--- PROBLEMS TO WORK ON ---
A – According to the passage on tech talent and the COVID-19 pandemic, what kind of company is SQream?
B – Continue the passage on tech talent and the COVID-19 pandemic, starting right after its last sentence.

--- PASSAGE TO READ ---
┄┄┄┄┄┄┄┄┄┄

As the world comes to grips with the COVID-19 pandemic, various efforts are emerging to harness the talents of analysts, AI developers and data engineers. These initiatives can provide individuals and teams the opportunity to do something meaningful, work with others and learn new skills.
“No doubt statistical and predictive models need to be built to serve the science community, which is working hard to understand the virus, treatment efficacies and develop vaccinations,” said Joshua Swartz, a partner in digital transformation at Kearney, a global strategy and management consulting firm. “What developers can do is help the science community conduct these analyses and make sense of the results.”
Pivoting for the cause
Various vendors are jumping to offer their own unique talents as well.
David Leichner, CMO at SQream, an SQL GPU data warehouse vendor, said they’re building on prior volunteer efforts around cancer research and DNA analytics to find correlations of various indicators to build a risk model that takes into account demographics, density of urban areas, smoking habits and more.

┄┄┄┄┄┄┄┄┄┄

--- GIVEN DATA ---

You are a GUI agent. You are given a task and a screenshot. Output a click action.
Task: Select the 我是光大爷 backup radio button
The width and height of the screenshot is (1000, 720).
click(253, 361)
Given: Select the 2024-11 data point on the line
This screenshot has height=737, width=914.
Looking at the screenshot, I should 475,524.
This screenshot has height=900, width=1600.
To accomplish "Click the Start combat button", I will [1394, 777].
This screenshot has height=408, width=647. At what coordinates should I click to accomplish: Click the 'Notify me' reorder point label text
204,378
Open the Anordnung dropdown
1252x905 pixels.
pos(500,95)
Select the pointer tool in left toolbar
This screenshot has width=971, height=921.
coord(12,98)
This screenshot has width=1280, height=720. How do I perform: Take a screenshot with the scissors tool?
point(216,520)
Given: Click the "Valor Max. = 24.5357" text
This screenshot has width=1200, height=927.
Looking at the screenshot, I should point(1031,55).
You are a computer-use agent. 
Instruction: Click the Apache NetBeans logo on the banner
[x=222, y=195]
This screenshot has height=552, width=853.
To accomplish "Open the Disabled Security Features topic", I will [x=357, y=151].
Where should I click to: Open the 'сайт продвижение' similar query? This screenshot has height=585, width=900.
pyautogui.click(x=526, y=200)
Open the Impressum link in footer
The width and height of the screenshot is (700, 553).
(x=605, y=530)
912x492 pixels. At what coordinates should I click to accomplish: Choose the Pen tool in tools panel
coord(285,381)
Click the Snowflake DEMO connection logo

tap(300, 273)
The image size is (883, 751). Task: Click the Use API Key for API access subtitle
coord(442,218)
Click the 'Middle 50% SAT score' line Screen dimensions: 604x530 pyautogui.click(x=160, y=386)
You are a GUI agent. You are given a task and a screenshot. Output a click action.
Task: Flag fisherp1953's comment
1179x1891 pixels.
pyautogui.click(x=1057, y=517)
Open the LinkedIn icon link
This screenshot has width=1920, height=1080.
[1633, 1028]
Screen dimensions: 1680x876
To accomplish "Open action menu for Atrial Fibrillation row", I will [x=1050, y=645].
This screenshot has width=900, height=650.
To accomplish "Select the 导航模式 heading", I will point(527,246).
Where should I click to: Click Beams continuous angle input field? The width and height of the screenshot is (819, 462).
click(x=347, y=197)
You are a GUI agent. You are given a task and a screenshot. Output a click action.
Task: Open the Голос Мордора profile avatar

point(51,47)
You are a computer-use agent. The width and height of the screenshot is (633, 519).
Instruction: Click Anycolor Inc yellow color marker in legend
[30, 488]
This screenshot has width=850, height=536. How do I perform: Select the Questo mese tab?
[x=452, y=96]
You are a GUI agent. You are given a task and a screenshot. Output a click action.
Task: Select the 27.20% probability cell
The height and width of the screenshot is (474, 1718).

┄┄┄┄┄┄┄┄┄┄

--- ANSWERS BY ITEM ---
A – An SQL GPU data warehouse vendor.

B –
Tiffany Jachja, technical evangelist at Harness, a continuous-delivery-as-a-service provider, said her firm has shifted most of their developer talent to building out dashboards to help track the spread of coronavirus. The goal is to offer a trusted free place where people can track the spread of COVID-19. Analysts can also incorporate these into their own apps.
The largest coordinated project of the many COVID-19 data resources is probably the Kaggle COVID-19 Open Research Dataset Challenge, also called CORD-19. It was prompted by a White House call to action and brings together prizes, data sources and collaboration opportunities for data analysts who want to help.
CORD-19 asks participants to solve current questions by developing text and data mining tools for various data sets and thousands of scientific papers and reports.